Westmoreland, Allegheny schools get state money to boost breakfast numbers
Grab-and-go is a growing morning trend at area schools looking to encourage more students to fuel up on breakfast before class.
Like several other area districts, Greater Latrobe plans to use a state breakfast mini-grant to make morning meals at school more convenient.
Dan Watson, business administrator, said Greater Latrobe will use its $8,100 in grants to buy mobile serving carts, adding a breakfast option for high school and junior high school students.
The carts will bring hand-held breakfast items to students in high-traffic areas, like the corridor connecting the two schools, food service director Jillian Meloy said. Breakfast sandwiches, muffins, toaster pastries, cereal bars, fresh fruit and packaged pancakes and waffles are among menu items being considered.
The carts will “help the food service staff to serve students quickly and increase participation,” she said.
Meloy said 19 percent of the 1,266 students at the senior high partake of the school breakfasts, but only 3 percent of the 602 who attend the junior high do.
State officials believe such efforts to improve convenience for students can boost breakfast participation by 20 percent.
The Greater Latrobe schools are among 200 that received a combined $900,000 in inaugural state mini-grants this week through Gov. Tom Wolf's School Breakfast Initiative.
More than 3,000 Pennsylvania schools say they offer breakfast, but fewer than half offer alternative serving methods, according to the Wolf administration.
Half of students who receive free or reduced-price school lunches also receive breakfast. Wolf set a goal of increasing that figure to 60 percent by 2020.
Apollo-Ridge School District, where students responded positively to a grab-and-go cart at the middle school, will use $9,100 in grant money to place similar carts at its high school and elementary school.
Apollo-Ridge students have taken to picking out breakfast items such as hot sandwiches, personal pizzas and whole grain pastries, said food service director Sarah Backus.
Since the grab-and-go concept was introduced two years ago, breakfast participation has increased to more than 20 percent, she said, and the district hopes to continue that trend.
“The kids love it,” Backus said. “We have more kids eating breakfast, and that's the important thing.”
Part of the grant will be used to buy gift cards that will be offered as prizes to promote breakfast participation, she said.
Monessen City and Belle Vernon Area districts also will use mini-grants to add grab-and-go carts.
Belle Vernon's goal is to increase breakfast participation at Marion Elementary, where it already averages 32.5 percent, and at the high school, which has nearly 15 percent of students eating breakfast.

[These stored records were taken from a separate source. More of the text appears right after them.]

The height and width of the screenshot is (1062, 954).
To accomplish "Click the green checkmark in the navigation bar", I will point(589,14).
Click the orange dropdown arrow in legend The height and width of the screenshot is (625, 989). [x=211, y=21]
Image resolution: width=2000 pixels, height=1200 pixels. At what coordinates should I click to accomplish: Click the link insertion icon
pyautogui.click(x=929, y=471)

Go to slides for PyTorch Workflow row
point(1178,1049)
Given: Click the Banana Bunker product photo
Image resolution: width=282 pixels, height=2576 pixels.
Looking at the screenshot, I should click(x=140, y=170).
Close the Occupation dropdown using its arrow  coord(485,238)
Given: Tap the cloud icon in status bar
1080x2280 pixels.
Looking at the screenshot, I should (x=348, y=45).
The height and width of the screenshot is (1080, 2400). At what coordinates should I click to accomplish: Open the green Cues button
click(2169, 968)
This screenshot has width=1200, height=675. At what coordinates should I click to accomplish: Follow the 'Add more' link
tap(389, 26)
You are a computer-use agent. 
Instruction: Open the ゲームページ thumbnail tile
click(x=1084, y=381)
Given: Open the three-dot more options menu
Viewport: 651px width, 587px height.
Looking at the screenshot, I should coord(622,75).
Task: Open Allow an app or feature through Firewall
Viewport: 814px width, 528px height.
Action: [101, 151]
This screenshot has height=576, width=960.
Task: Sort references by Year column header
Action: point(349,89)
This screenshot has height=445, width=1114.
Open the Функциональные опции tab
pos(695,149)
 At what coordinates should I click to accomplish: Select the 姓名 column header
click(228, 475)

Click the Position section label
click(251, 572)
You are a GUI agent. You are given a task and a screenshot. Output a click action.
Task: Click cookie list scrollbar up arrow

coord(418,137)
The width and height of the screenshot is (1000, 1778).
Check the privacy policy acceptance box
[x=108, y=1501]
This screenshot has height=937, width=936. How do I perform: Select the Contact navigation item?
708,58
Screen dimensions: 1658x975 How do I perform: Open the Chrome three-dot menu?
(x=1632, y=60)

With a food cart at the high school, “kids can go right off the bus and grab a breakfast if they're running late,” said food service director Monte Maugle. “It will help us a lot on two-hour-delay days.”
Jeannette City schools will use its $4,279 grant to help purchase coolers and other equipment so it can bring breakfast to McKee Elementary students in their homerooms.
All Jeannette students get free school meals because local income levels qualify the district for the federal Community Eligibility Program.
Since elementary students now go to the cafeteria to get breakfast, it's “a hit-and-miss proposition” on how many actually eat the meal, substitute superintendent Matthew Jones said.
When meal service switches to the classroom, Jones said, “It will allow for direct supervision to ensure they're all getting their breakfast, and it allows us to increase instructional time.”